→ **YOUR OBJECTIVE**
Report every line in the records below that holds the word "computer".

→ **SUPPLIED RECORDS**
*** Block opens ***

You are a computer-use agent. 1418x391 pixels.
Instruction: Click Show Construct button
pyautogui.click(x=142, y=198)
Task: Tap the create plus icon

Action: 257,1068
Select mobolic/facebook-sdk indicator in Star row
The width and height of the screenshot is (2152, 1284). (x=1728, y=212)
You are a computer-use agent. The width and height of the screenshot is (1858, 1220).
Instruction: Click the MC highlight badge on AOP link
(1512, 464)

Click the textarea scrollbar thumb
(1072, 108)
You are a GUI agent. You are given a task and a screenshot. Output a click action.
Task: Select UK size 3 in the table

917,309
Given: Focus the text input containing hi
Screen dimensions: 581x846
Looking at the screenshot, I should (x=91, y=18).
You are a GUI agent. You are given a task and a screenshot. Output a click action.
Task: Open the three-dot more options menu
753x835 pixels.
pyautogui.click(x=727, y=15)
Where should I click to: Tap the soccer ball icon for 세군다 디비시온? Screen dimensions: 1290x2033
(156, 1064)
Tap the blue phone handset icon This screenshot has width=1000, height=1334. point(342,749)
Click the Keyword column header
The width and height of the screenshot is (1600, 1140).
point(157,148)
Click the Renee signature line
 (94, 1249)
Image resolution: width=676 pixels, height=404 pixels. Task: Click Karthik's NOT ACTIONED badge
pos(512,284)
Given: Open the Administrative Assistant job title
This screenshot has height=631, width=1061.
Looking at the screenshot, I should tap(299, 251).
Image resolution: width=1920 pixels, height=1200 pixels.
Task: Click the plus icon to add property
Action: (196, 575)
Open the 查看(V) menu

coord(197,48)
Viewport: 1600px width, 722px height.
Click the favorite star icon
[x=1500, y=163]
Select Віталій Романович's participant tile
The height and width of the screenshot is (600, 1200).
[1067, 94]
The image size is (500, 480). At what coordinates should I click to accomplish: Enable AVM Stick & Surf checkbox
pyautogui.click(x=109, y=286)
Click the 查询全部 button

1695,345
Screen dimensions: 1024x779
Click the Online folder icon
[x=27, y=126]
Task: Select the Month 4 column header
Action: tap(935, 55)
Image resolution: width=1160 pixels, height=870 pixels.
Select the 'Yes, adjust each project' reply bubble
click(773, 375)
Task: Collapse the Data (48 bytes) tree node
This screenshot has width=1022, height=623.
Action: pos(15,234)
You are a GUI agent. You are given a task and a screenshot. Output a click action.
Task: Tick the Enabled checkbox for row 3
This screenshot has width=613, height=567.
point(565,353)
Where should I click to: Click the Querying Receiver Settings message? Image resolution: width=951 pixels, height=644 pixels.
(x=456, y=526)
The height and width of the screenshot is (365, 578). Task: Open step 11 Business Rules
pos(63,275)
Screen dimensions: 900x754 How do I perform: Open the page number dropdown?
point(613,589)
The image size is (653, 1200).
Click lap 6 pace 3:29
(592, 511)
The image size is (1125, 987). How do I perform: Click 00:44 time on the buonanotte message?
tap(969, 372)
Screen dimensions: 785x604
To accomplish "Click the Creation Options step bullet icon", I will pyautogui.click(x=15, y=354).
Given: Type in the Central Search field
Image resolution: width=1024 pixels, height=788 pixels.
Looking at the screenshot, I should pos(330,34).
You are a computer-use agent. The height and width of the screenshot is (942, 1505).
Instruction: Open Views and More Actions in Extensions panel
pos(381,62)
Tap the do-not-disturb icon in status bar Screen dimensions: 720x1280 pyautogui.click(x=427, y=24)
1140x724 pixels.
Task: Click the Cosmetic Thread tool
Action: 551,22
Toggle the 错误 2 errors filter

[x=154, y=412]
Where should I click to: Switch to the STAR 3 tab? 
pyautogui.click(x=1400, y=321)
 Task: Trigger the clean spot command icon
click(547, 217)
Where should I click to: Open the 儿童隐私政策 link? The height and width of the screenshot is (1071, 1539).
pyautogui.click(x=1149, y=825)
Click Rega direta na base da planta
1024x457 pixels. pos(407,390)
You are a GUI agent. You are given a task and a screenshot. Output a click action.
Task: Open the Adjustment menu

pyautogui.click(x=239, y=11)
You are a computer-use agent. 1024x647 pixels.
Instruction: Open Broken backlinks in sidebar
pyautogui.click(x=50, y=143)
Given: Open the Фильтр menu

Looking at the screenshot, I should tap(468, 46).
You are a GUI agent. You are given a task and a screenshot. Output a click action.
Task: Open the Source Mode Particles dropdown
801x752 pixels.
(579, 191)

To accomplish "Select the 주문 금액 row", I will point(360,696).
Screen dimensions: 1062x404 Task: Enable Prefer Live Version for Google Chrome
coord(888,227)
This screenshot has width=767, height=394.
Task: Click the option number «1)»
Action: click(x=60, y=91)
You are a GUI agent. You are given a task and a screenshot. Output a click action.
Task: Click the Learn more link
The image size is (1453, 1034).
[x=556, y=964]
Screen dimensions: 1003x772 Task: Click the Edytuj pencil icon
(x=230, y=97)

*** Block closes ***

→ **EXPECTED ANSWER**
You are a computer-use agent. 1418x391 pixels.
You are a computer-use agent. The width and height of the screenshot is (1858, 1220).
You are a computer-use agent. The height and width of the screenshot is (942, 1505).
You are a computer-use agent. 1024x647 pixels.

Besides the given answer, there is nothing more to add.